Gulf Arab leaders have unanimously rejected Iran's imposition of transit fees on ships passing through the Strait of Hormuz, declaring the practice illegal and calling for unrestricted navigation through the waterway as diplomatic efforts continue to stabilize the crisis-hit corridor.
Meeting in the Saudi city of Jeddah on Tuesday, leaders of the Gulf Cooperation Council condemned both the closure of the strait and any fee structure attached to passage through it, according to the bloc's secretary-general, Jasem Mohamed Albudaiwi.
The meeting produced concrete security commitments as well, with leaders ordering accelerated construction of a joint oil and gas pipeline and the development of an early warning system against ballistic missiles.
The Strait of Hormuz, a narrow waterway between Iran and Oman connecting the Gulf to the Indian Ocean, is the world's most consequential energy corridor. Until the outbreak of hostilities in late February, roughly one-fifth of global oil supply transited it daily.

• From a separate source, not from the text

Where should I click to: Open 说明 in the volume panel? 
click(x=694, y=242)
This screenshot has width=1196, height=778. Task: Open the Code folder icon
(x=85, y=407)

The waterway has been severely disrupted since early March, when conflict between Iran, the United States and Israel brought commercial shipping largely to a halt. A ceasefire is currently in place, with negotiations ongoing toward a lasting settlement.
Iran has since moved to assert control over the strait by imposing transit tolls, with some vessels reportedly paying as much as $2 million for safe passage. Iranian lawmakers confirmed last week that the first toll revenues had been transferred to the country's central bank, with payments reportedly accepted in Chinese yuan.
The Revolutionary Guard Corps has effectively administered the corridor, requiring ships to navigate a specific IRGC-escorted route near Iranian islands.
The GCC's rejection aligns with a growing international consensus that Iran's toll regime has no standing under international maritime law.
The United Nations Convention on the Law of the Sea prohibits coastal states from levying charges on vessels simply for transiting international straits, though limited fees for specific services such as piloting or tugging are permissible.
The International Maritime Organization's secretary-general reiterated this week that there is "no legal basis" for any tax, customs duty or charge on straits used for international navigation, adding that a fee structure of any kind would complicate ongoing efforts to evacuate thousands of sailors stranded on vessels in the Gulf.
Washington has taken a similarly firm stance. U.S. Secretary of State Marco Rubio stated last month that the United States would not accept any post-conflict arrangement that allowed Iran to profit from the strait.
President Donald Trump, who ordered a naval blockade of Iranian ports in mid-April, has warned that vessels paying tolls to Tehran could face seizure by the U.S. Navy.
Beyond the immediate dispute over navigation rights, Tuesday's GCC meeting signaled a longer-term strategic pivot among the bloc's members.
The directive to expedite a joint oil and gas pipeline would, if completed, provide Gulf producers with an export route bypassing the strait entirely, reducing their vulnerability to any future disruption.
The push for a joint ballistic missile early warning system reflects the region's exposure during a conflict that has involved missile and drone strikes on Gulf states since the war began.
The GCC, comprising Saudi Arabia, the United Arab Emirates, Qatar, Kuwait, Bahrain and Oman, has historically sought to maintain stable energy flows from the Gulf as a shared economic and geopolitical priority. The Jeddah meeting underscored the bloc's concern that the ongoing uncertainty around the strait, even under a ceasefire, poses a structural threat to that stability.